Visitábamos constantemente el piso, para vigilar lo que hacían los decoradores y pintores, que siempre era mucho menos de lo que habían prometido. Cada vez que íbamos nos encontrábamos con algo mal hecho. Uno de los principales problemas eran los papeles pintados. No es fácil equivocarse, sólo hay que colocarlos uno al lado del otro; pues aun así lo hacían mal. Sin embargo, al final, todo estuvo dispuesto a tiempo. Teníamos un cuarto de estar grande, con cortinas de cretona lila hechas por mí. Las del comedor, en cambio, eran bastante caras, porque nos habíamos enamorado de ellas y de sus tulipanes sobre un fondo blanco. Las de la habitación de Rosalind y Site eran de margaritas y ranúnculos. En el piso de arriba, Archie tenía un vestidor que además servía de cuarto de invitados de emergencia; las cortinas eran de colores muy violentos —amapolas escarlata y liebrecillos azules—; para nuestro dormitorio escogí unas con campánulas; no fue una elección realmente acertada, pues la habitación estaba orientada hacia el norte y pocas veces entraba el sol. El único momento en que estaban verdaderamente bonitas era cuando una se quedaba en la cama a media mañana y veía la luz pasar al través o durante la noche, con el azul ligeramente más pálido. La verdad es que eran como las campánulas en la naturaleza. En cuanto las traes a casa, se vuelven grises y decaídas y se niegan a mantener erguida la cabeza. Es una flor que no quiere que la capturen y sólo está alegre mientras permanece en los bosques. Me consolé a mí misma escribiéndoles una balada:
Balada del mes de mayo
El Rey salió a pasear una hermosa mañana del mes de mayo.
El Rey se tumbó para descansar y se durmió, dijeron.
Y cuando se despertó, todo estaba tranquilo,
(Era la hora de la magia).
y la Campánula, la salvaje Campánula, bailaba en el bosque.
El Rey dio un banquete a todas las flores (salvo una),
Con ojos hambrientos las observaba, buscando a una sola.
Allí estaba la Rosa, toda de satén,
El Lirio con su capucha verde,
Pero la Campánula, la salvaje Campánula, sólo baila en el bosque.
El Rey frunció el ceño con odio, la mano empuñando la espada.
Mandó a sus hombres que la apresaran y la trajeran ante su Señor.
Con cuerdas de seda la ataron,
Ante el Rey fue presentada,
Campánula, salvaje Campánula, que bailas en el bosque.
El Rey se levantó para recibir a la doncella con la que juró casarse.
El Rey cogió su corona dorada y se la puso en la cabeza.
y entonces empalideció y se estremeció,
Los cortesanos miraron con miedo,
A la Campánula, la gris Campánula, tan pálida y fantasmal allí.
Oh, Rey, vuestra corona es pesada, hará que mi cabeza se incline.
Los muros de vuestro palacio me encerrarán, a mí que soy tan libre como el aire.
El viento, ése es mi amante,
y el sol también lo es,
y Campánula, la salvaje Campánula, nunca será vuestra Reina.
El Rey guardó luto durante un año, y nadie pudo aliviar su dolor.

Ejercicios propuestos.
a) Transcriba del texto, sin alterar nada, el pasaje que se inicia con las palabras que contienen "Mandó a sus" y concluye con "como el aire.".
b) Conteste brevemente, según lo que dice el texto:
(i) ¿De qué tela y color eran las cortinas del cuarto de estar?
(ii) ¿Hacia qué punto cardinal estaba orientado el dormitorio?
(iii) ¿Durante cuánto tiempo guardó luto el Rey?
Las líneas que aparecen a continuación no intervienen en modo alguno en este ejercicio.

Líneas extraídas.
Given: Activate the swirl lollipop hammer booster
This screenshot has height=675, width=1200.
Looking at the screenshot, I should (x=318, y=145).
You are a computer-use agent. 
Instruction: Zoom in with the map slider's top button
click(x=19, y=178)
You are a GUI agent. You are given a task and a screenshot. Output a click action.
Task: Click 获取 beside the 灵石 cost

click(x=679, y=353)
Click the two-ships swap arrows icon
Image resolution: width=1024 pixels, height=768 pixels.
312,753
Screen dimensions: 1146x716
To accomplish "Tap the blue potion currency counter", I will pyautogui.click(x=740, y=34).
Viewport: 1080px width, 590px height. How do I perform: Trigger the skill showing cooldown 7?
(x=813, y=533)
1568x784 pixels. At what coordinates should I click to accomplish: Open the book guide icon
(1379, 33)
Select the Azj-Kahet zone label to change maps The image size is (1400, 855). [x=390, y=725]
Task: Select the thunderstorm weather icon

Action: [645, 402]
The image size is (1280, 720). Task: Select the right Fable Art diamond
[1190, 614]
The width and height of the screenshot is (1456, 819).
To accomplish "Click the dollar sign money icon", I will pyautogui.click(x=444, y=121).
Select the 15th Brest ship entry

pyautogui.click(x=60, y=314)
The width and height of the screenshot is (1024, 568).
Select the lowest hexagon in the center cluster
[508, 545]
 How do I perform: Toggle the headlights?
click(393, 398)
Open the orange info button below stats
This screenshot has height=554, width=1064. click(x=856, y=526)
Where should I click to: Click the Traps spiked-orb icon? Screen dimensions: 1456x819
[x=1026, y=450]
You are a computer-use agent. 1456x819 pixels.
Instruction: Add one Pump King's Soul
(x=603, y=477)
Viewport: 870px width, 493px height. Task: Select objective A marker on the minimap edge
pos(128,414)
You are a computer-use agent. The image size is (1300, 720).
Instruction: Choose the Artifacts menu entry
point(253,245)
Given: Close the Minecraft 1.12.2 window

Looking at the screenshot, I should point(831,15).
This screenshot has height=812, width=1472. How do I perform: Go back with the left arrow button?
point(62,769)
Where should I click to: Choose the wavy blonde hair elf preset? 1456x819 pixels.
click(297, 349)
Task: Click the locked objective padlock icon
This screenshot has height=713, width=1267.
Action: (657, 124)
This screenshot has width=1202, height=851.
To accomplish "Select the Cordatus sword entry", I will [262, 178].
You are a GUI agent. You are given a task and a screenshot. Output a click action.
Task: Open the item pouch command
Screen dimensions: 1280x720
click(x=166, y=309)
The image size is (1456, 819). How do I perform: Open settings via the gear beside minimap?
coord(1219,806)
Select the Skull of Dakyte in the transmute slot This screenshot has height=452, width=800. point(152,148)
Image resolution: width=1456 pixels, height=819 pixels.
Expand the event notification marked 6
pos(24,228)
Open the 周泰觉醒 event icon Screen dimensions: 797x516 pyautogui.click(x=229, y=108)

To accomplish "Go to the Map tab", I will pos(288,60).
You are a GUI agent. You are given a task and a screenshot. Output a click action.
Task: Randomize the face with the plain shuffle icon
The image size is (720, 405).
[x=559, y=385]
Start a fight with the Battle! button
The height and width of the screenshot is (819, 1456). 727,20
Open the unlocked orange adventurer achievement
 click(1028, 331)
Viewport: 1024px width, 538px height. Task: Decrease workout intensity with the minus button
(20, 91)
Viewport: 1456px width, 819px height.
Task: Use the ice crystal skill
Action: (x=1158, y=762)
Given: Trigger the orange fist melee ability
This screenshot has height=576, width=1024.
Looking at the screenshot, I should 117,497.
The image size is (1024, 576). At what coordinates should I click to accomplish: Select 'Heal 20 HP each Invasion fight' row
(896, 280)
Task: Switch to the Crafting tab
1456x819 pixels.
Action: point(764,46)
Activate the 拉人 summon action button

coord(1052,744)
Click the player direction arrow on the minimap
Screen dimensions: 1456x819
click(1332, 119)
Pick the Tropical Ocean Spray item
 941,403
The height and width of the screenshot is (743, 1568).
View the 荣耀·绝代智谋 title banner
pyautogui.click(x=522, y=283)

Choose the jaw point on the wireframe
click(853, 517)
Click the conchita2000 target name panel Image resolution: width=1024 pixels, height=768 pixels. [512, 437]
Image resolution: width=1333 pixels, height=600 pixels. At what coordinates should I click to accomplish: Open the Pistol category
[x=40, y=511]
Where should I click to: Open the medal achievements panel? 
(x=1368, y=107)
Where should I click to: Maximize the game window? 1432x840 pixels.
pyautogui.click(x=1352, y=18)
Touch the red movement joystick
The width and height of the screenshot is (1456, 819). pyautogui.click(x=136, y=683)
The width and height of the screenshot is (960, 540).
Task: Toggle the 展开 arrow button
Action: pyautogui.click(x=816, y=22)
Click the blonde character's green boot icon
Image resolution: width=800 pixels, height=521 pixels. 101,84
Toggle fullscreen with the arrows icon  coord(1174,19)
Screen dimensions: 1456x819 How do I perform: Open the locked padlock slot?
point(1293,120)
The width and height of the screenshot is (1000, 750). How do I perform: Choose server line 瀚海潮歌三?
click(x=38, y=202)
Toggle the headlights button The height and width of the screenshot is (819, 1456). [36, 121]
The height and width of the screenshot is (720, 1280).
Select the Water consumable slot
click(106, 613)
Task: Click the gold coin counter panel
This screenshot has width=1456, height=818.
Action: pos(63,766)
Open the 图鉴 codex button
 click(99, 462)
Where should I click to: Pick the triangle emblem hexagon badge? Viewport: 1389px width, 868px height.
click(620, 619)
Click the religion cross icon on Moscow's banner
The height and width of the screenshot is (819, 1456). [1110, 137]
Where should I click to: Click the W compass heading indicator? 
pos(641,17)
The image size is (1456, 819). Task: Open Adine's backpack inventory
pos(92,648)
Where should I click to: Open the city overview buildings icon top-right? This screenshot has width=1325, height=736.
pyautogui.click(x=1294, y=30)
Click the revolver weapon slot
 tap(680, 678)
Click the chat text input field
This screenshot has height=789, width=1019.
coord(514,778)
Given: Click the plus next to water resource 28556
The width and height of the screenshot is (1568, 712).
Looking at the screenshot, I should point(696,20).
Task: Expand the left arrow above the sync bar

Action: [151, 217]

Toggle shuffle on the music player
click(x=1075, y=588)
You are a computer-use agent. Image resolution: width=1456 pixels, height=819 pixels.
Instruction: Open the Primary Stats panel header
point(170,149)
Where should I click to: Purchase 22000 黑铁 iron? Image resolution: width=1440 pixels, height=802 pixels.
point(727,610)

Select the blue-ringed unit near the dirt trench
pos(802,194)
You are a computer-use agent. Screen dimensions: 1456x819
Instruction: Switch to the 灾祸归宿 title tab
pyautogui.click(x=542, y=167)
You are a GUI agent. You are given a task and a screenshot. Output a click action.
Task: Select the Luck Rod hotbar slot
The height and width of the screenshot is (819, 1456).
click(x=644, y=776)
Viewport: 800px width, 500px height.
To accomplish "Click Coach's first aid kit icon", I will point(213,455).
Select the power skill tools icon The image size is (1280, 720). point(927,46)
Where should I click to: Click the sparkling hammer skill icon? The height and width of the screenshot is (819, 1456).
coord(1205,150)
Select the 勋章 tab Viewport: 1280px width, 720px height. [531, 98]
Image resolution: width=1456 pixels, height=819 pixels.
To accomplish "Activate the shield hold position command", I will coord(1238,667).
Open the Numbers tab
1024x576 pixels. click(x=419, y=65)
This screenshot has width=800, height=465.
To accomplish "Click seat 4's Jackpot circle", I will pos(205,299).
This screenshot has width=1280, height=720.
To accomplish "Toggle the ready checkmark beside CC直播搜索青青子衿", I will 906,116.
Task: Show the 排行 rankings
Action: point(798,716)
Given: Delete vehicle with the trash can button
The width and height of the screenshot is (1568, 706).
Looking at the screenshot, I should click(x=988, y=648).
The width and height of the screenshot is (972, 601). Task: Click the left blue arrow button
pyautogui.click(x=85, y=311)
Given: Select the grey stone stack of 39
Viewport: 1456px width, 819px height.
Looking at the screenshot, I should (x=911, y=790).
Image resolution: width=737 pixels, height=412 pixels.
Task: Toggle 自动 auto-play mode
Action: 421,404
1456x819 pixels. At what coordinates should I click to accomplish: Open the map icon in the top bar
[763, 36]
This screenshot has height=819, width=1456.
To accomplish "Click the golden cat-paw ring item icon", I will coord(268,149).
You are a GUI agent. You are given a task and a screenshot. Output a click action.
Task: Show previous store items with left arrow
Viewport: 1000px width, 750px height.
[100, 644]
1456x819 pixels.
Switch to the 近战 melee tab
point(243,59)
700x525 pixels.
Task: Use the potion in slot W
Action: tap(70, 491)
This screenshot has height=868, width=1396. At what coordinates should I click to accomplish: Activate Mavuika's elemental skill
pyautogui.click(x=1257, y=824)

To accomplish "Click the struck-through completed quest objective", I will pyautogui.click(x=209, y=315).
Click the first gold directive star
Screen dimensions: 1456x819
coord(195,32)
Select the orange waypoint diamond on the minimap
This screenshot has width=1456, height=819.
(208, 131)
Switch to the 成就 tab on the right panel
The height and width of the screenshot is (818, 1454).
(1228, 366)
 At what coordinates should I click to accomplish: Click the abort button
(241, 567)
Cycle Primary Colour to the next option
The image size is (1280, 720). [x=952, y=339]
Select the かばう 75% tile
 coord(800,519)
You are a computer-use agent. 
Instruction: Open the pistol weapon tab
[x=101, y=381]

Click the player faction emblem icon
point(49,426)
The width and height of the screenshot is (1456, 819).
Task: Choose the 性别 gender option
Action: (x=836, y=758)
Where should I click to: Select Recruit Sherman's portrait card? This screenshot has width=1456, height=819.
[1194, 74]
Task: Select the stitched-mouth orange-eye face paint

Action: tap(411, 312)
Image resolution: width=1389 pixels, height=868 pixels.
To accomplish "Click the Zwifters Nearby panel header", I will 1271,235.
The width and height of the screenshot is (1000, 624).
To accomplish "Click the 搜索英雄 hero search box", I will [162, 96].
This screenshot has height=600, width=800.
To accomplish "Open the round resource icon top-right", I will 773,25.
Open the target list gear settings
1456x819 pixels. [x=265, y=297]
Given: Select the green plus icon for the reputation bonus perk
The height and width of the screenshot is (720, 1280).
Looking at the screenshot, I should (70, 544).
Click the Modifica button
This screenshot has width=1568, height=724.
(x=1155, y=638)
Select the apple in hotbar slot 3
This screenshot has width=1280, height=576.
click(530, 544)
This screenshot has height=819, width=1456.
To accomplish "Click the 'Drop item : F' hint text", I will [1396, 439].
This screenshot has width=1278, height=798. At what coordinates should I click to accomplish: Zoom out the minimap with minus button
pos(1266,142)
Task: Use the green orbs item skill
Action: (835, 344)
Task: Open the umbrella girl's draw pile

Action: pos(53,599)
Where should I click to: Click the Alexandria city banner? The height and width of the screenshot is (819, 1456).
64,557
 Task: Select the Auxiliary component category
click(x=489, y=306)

Las respuestas.
a)
Mandó a sus hombres que la apresaran y la trajeran ante su Señor.
Con cuerdas de seda la ataron,
Ante el Rey fue presentada,
Campánula, salvaje Campánula, que bailas en el bosque.
El Rey se levantó para recibir a la doncella con la que juró casarse.
El Rey cogió su corona dorada y se la puso en la cabeza.
y entonces empalideció y se estremeció,
Los cortesanos miraron con miedo,
A la Campánula, la gris Campánula, tan pálida y fantasmal allí.
Oh, Rey, vuestra corona es pesada, hará que mi cabeza se incline.
Los muros de vuestro palacio me encerrarán, a mí que soy tan libre como el aire.

b)
(i) De cretona lila.
(ii) Hacia el norte.
(iii) Durante un año.